Low-growth bush tomatoes with an overhanging growth shape are ideal for cultivating in window boxes or hanging baskets.
In contrast to stake tomatoes, varieties such as ‘Tumbling Tom Red’ are grown with several shoots and there is no need to remove shoots from the leaf axils. In order to ensure they develop lots of panicles on which new flowers and fruit continuously mature until the fall, despite the limited root space, plant them in high-quality balcony potting soil or special tomato soil and add a low dosage of liquid fertilizer to their water every week. Excess nutrients will cause the leaves to roll up!
By the way: If you have robust bush tomatoes that thrive in pots and are still healthy in the fall it is worthwhile trying to overwinter the tomatoes.
Unripe tomatoes that are still green contain poisonous solanine and should not be eaten, or only eaten in very small amounts. One to two medium-sized fruits contain approx. 0.0009 ounces of the bitter substance. This does not break down, even when heated. Sensitive subjects react with headaches and digestive problems such as nausea. The fruit of tomato breeds such as ‘Green Zebra’ or ‘Green Grape’ remain green or striped yellow-green even when fully ripe. The later these are harvested, the less solanine they contain. The fruit is best picked as soon as the flesh gives slightly when pressed gently. This is when the bitter substances have broken down and the tomatoes taste refreshingly acidic.
Most tomato varieties are grown on a single shoot. Ensure the stem does not bend under the weight of the fruit by tying the plant to a bamboo, wood or spiral rod made from aluminum or stainless steel. Break off the side shoots in the leaf axils (‘epicormic shoots’) as soon as you can get a good grip on them with your finger tips. If you simply leave them to grow, a large amount of the fruit will mature late. There is a risk of fungal infection as the dense foliage only allows rain or dew to dry off slowly. Regularly pruning tomatoes also ensures that you can harvest more aromatic fruit and that your plants remain healthy.
Tomatoes in the greenhouse ripen between the end of June and November. Outdoors, you will have to wait until July and the harvest is finished by October at the latest.
Aromatic fruit does not thrive at a fast pace in the blazing sunshine, rather it matures slowly in light foliage shade. Refrain from removing shoot leaves around the fruit, as used to be common practice, and also from the frequently recommended plant tip removal. Only remove leaves until the first fruits form to avoid fungal infection. Then prune the inflorescences on the shoot tips in the late summer, as their fruit will no longer mature in the fall anyway.

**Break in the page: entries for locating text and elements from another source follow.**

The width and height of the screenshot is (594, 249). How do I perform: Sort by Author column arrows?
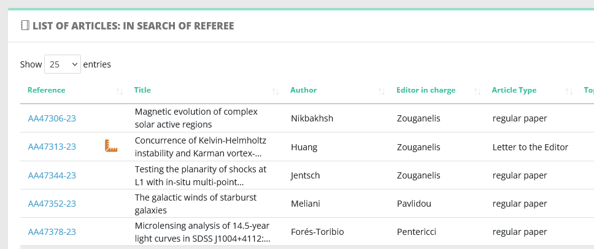(382, 91)
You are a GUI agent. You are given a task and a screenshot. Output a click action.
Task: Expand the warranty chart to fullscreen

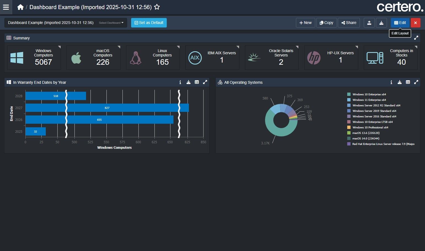pyautogui.click(x=205, y=82)
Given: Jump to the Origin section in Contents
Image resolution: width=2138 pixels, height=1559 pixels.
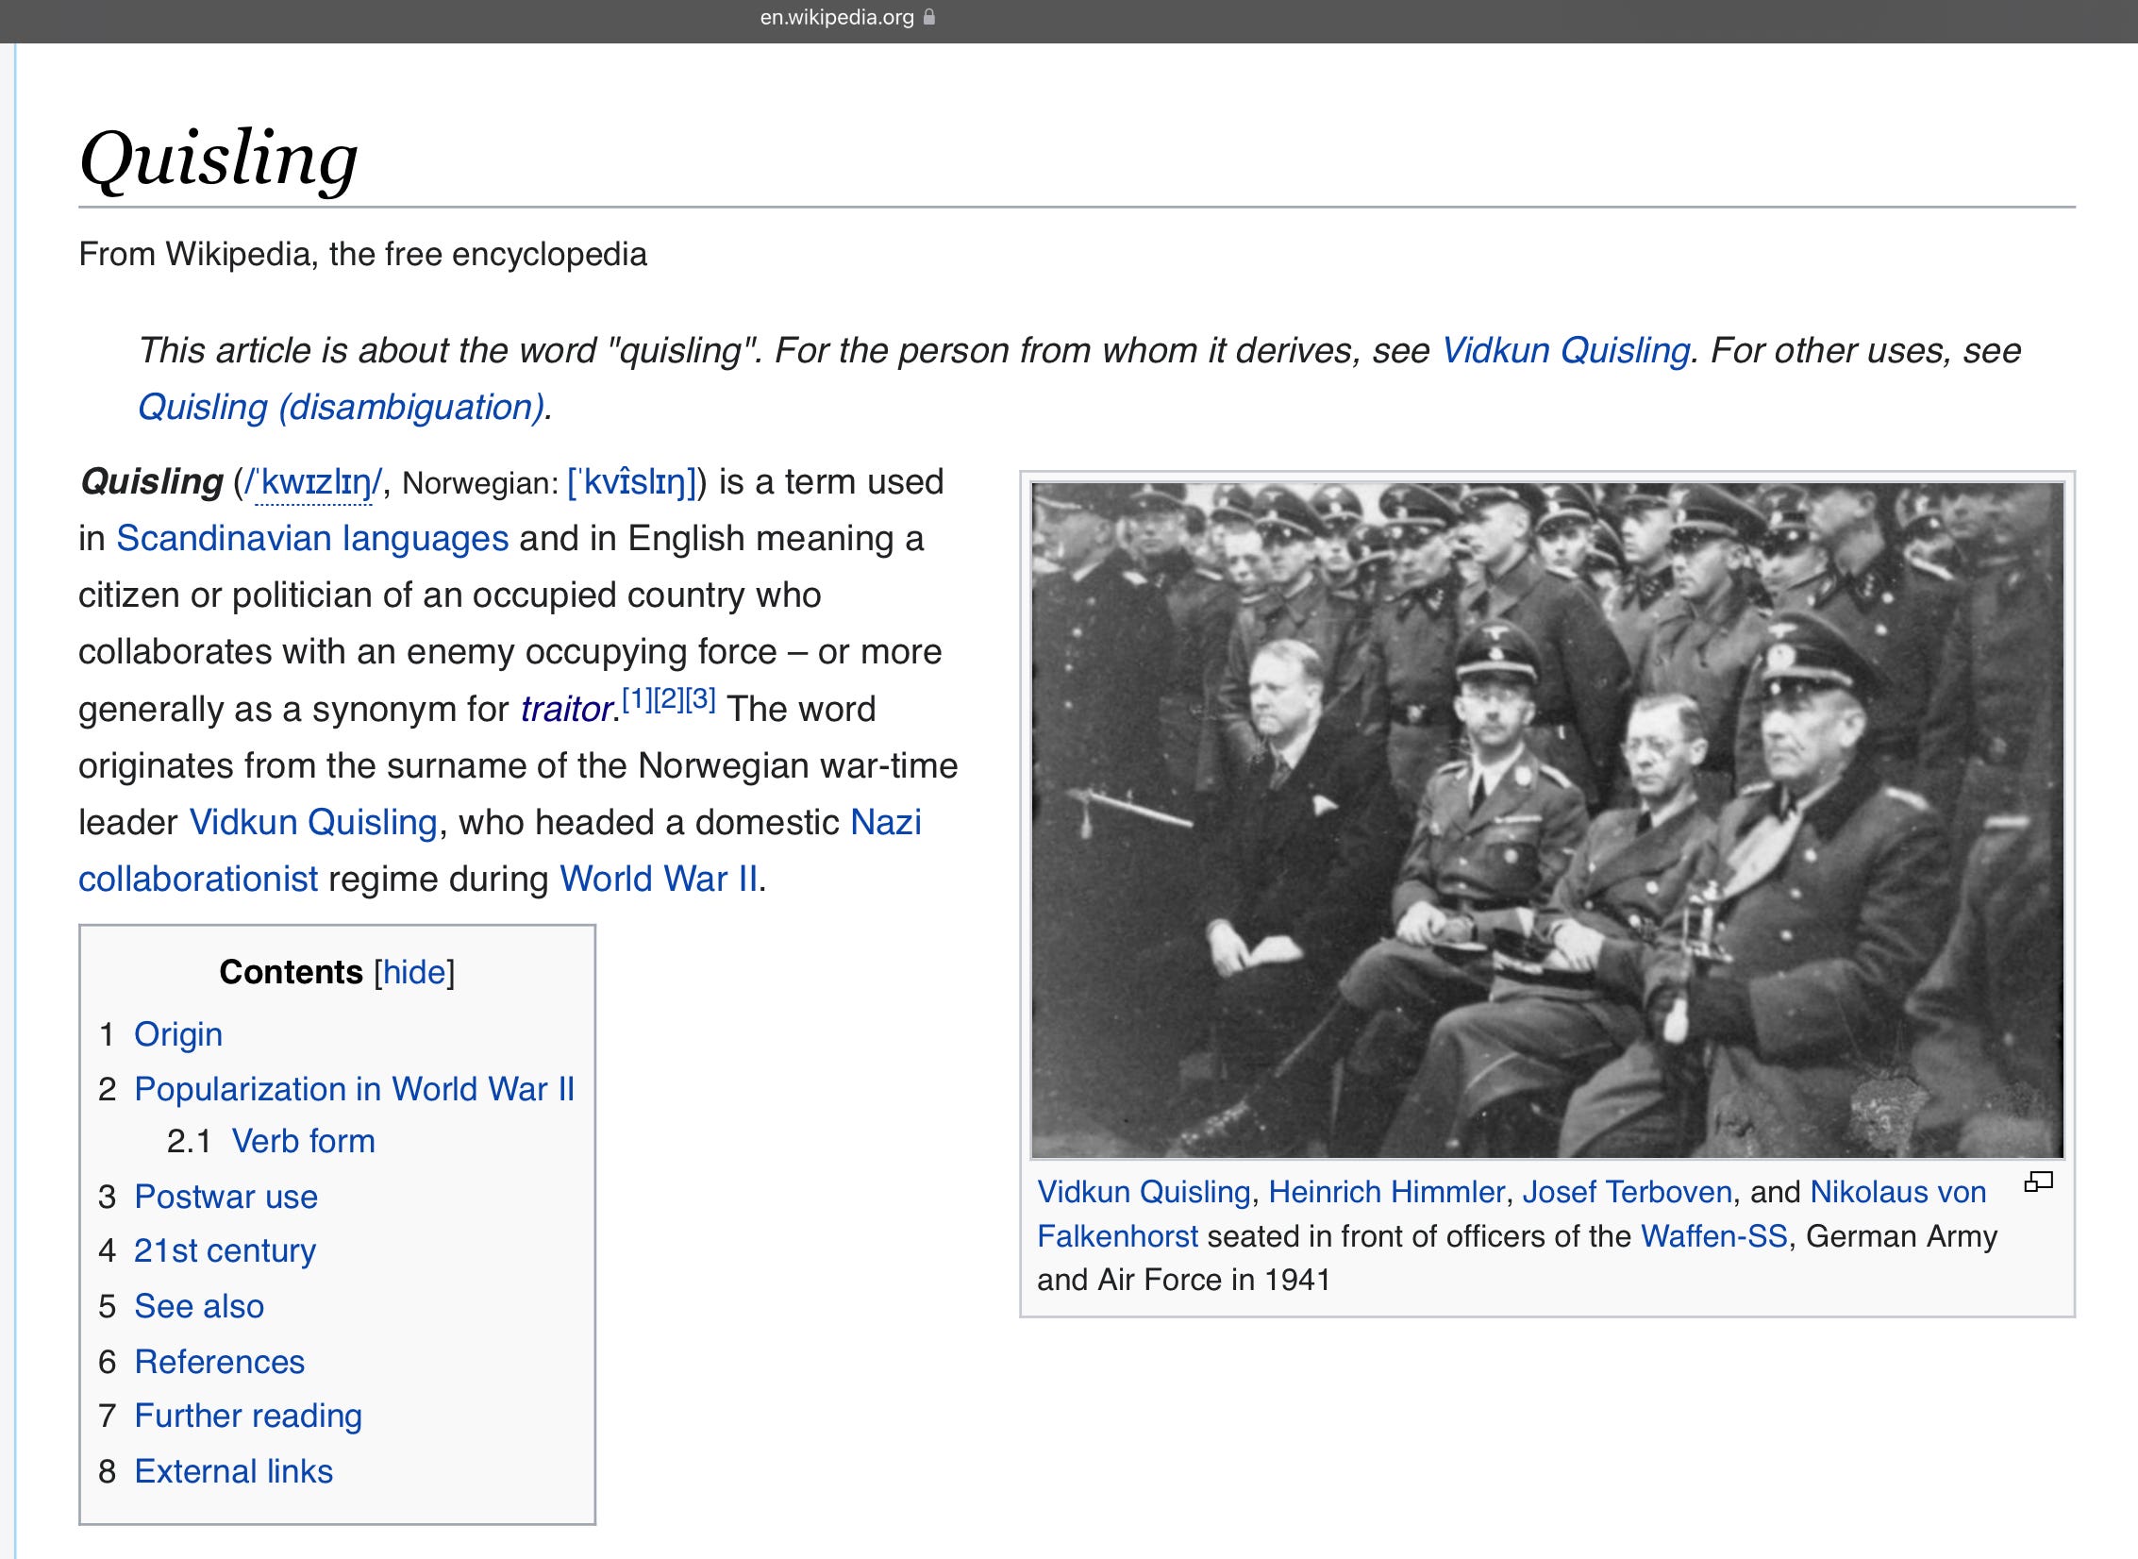Looking at the screenshot, I should coord(178,1034).
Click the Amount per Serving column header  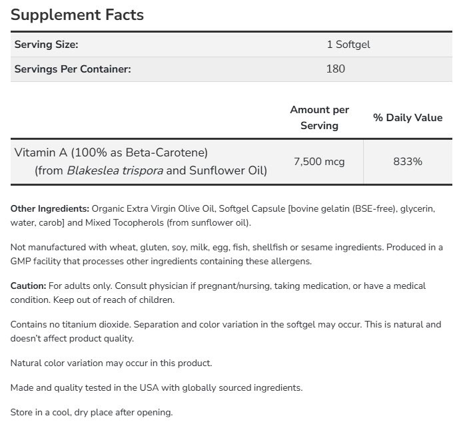[x=319, y=117]
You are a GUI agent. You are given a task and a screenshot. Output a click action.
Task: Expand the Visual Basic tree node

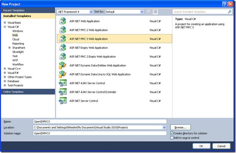[x=5, y=23]
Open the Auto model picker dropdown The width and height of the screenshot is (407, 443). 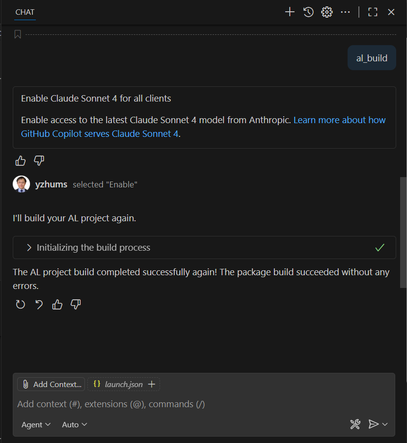(x=75, y=424)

Ensure tomato plants that are bought pre-cultivated have a stable root ball, spot-free, completely green leaves and a strong stem with short distances between the leaf bases and panicles. These criteria also apply if you grow your own saplings. You should sow from the middle of March at the earliest, otherwise the plants will soon hassle one another on the window ledge, but nonetheless continue to grow too tall due to the extremely low provision of light, and form fewer flowers and fruit.
If you grow tomatoes in a greenhouse, leave the window open during the day to ensure bees and can pollinate the flowers. The pollen sits tightly packed in porous capsules on nightshades such as the tomato. You can shake the plant repeatedly to ensure that it releases its pollen. Outdoors, the wind does this job for you. However, at temperatures over 86 degrees Fahrenheit or in high humidity, the pollen sticks and even shaking will not help here.